Anti-corruption movement reels from India poll debacle

Anti-corruption movement reels from India poll \'debacle\'New Delhi: Its stunning electoral debut six months ago prevented Narendra Modi\'s party from taking power of the Delhi state

Anti-corruption movement reels from India poll 'debacle'New Delhi: Its stunning electoral debut six months ago prevented Narendra Modi's party from taking power of the Delhi state assembly and spectacularly underlined the mounting anger among the public over bribery.

But after the Aam Aadmi Party (AAP) won just four seats at India's general election, analysts say the anti-corruption bandwagon now risks running out of speed.
"We expected more seats," Meera Sanyal, one of hundreds of candidates to be swept away by Modi's Hindu nationalist landslide, told AFP.
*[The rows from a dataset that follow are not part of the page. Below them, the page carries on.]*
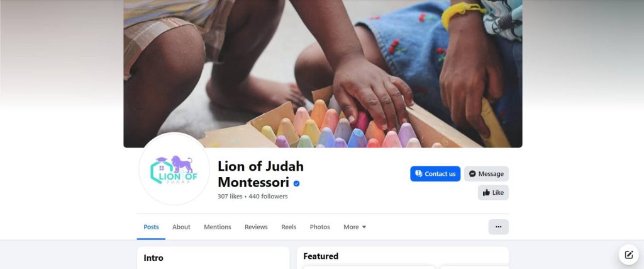Screen dimensions: 644x269
Task: Open Messenger via Message button
Action: [x=486, y=174]
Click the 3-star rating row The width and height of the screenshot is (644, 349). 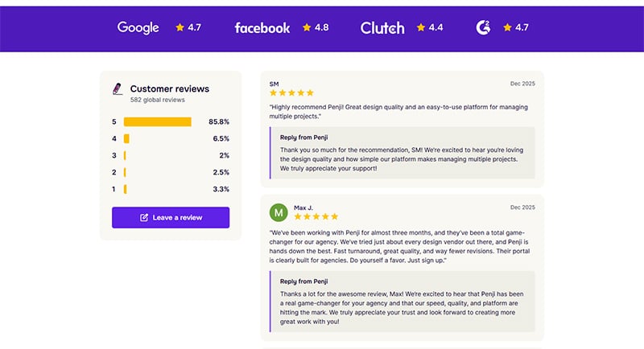[171, 156]
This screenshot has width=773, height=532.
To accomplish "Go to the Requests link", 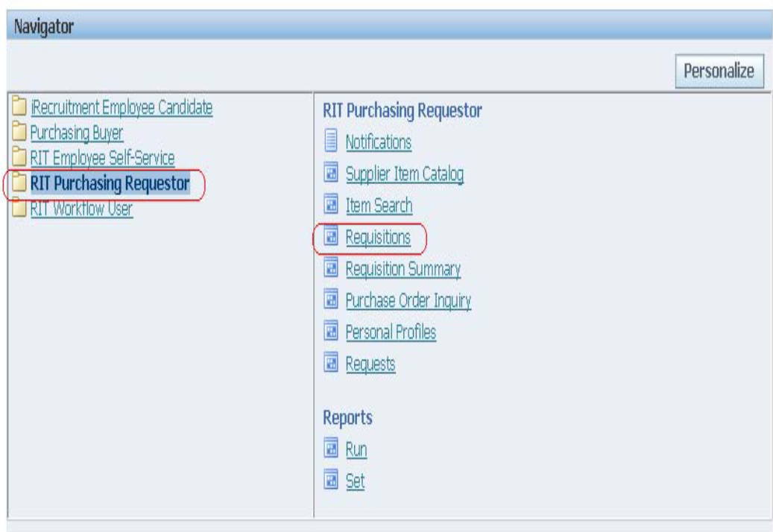I will pyautogui.click(x=370, y=364).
"But it surely is the beginning of a long journey for us," added Sanyal, who suspended her career as a banking executive to stand for parliament in Mumbai.
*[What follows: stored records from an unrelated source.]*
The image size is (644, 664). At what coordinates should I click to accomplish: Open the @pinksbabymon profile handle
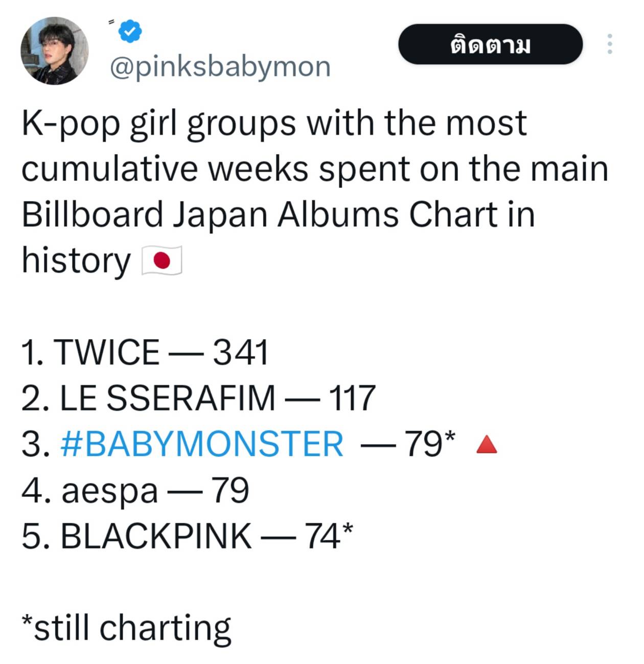[x=220, y=67]
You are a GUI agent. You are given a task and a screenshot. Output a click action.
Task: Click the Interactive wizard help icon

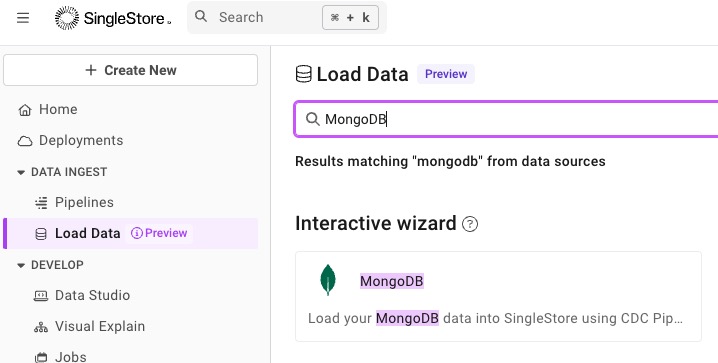point(470,224)
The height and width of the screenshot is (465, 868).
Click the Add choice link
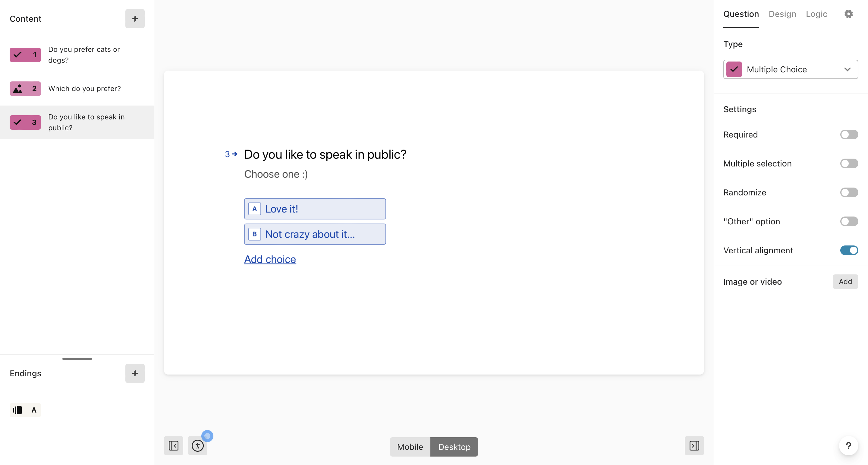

Back in December, the party appeared to be making spectacular progress on its mission to clean up Indian politics.
It deprived Modi's Bharatiya Janata Party (BJP) from winning a majority in the Delhi state elections before its leader Arvind Kejriwal then became the capital's chief minister.
That triumph was a further sign of the resentment over bribery which first became apparent in 2011 when hundreds of thousands joined street protests to support veteran activist Anna Hazare as he went on a 12-day hunger strike.
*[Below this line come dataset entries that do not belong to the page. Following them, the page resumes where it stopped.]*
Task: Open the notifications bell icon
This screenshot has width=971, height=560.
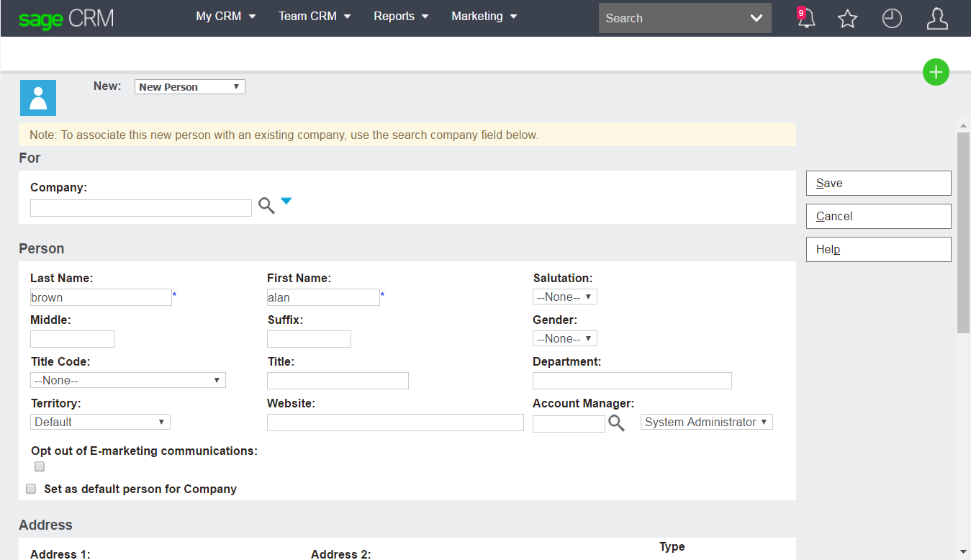Action: coord(806,18)
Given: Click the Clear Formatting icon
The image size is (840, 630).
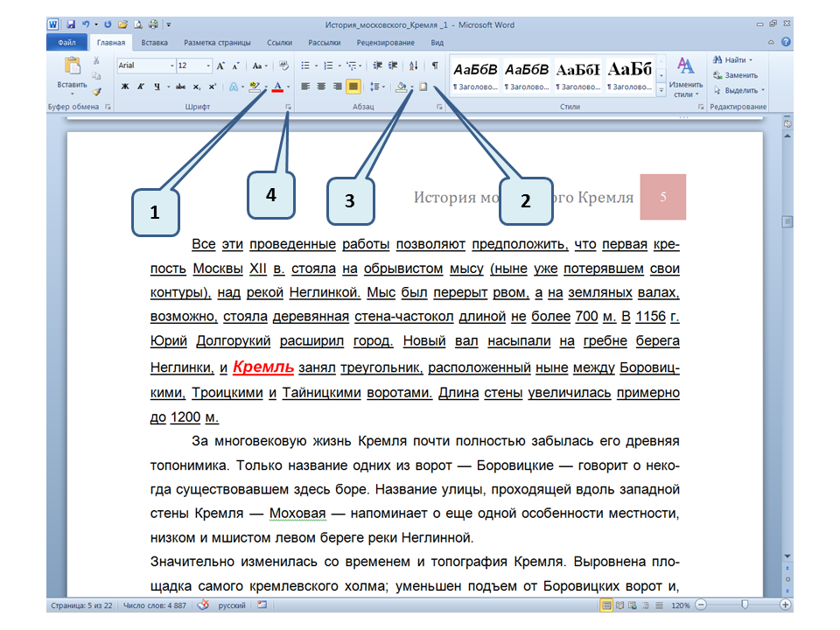Looking at the screenshot, I should pyautogui.click(x=284, y=66).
Public anger erupted over a string of graft scandals embroiling the national Congress government, including the so-called 2G scam and contracts awarded for the 2010 Commonwealth Games in Delhi.
A minister was charged in 2011 over the scam in which he allegedly conspired with officials and businessmen to sell second generation (2G) telecom licences at throwaway prices in 2008 to favour some firms, costing the treasury up to $39 billion.
For many, the protests were their first taste of political activism.
Kejriwal, Hazare's former protege, tapped into that energy by launching Aam Aadmi in late 2012, cheekily named after a Hindi term denoting the "Common Man" which was long used by the Congress party.
After being sworn in as Delhi chief minister, he then unfurled a series of anti-corruption measures which included a hotline for the public to call to report officials asking for backhanders.
But after only 49 days, he quit when Congress and the BJP combined to block his efforts to set up an anti-corruption commission.
Kejriwal, who later admitted it had been a mistake to walk out without consulting his supporters, compounded his error by deciding to take on Modi by standing for parliament in the Hindu holy city of Varanasi.
Kuldip Nayar, a veteran analyst, said Kejriwal had been guilty of the kind of vanity displayed by leaders of traditional parties.
"He misread the situation because Modi is a phenomenon," Nayar told AFP. "Modi had a proper machine and thousands of people were working for him."
Wipeout in Delhi
Many analysts say Kejriwal could have won had he stood in Delhi against a prominent Congress figure. Instead the party was wiped out in the capital and the only four seats that it did win were all in Punjab state.
Perhaps most damaging for the party's long-term prospects, none of its most prominent personalities such as Sanyal and former television presenter Ashutosh, who uses one name, were elected.
Ashutosh hinted he will seek pastures new, tweeting that it was "time to think, to introspect, to plan, to move. Life does not stop, it continues".
Political commentator Shiv Visvanathan said some of those who had become involved with the Hazare protests and then Aam Aadmi would remain politically active but it was inevitable that others would walk away.
"Obviously there will be some people who will drop out because the excitement has ended," he told AFP.
After what he called a "debacle" for the party, Nayar said Kejriwal may have to stand aside for his movement to survive but it could at least be comforted by the fact that it came second in many constituencies.
"The AAP could still be an alternative... They will have to regroup to see where they went wrong," he said.
The elections also saw some notably strong performances by politicians who have been tainted by corruption allegations.
While Aam Aadmi won less than one percent of the 443 seats it contested, a Tamil Nadu-based regional party whose leader faces charges of illegally amassing wealth won 37 of the 39 seats up for grabs in the state.
Former film star Jayalalithaa Jayaram, whose AIADMK party is now the third largest in the national parliament, won over voters after handing out free electric blenders, goats or small amounts of gold.
While the AAP's rise was fuelled by a series of corruption scandals involving the outgoing government, Modi is credited with having presided over a relatively clean administration as chief minister of Gujarat state.
BJP president Rajnath Singh, tipped for a prominent role in Modi's administration, pledged at the weekend that the new government would meet "the highest standards of probity".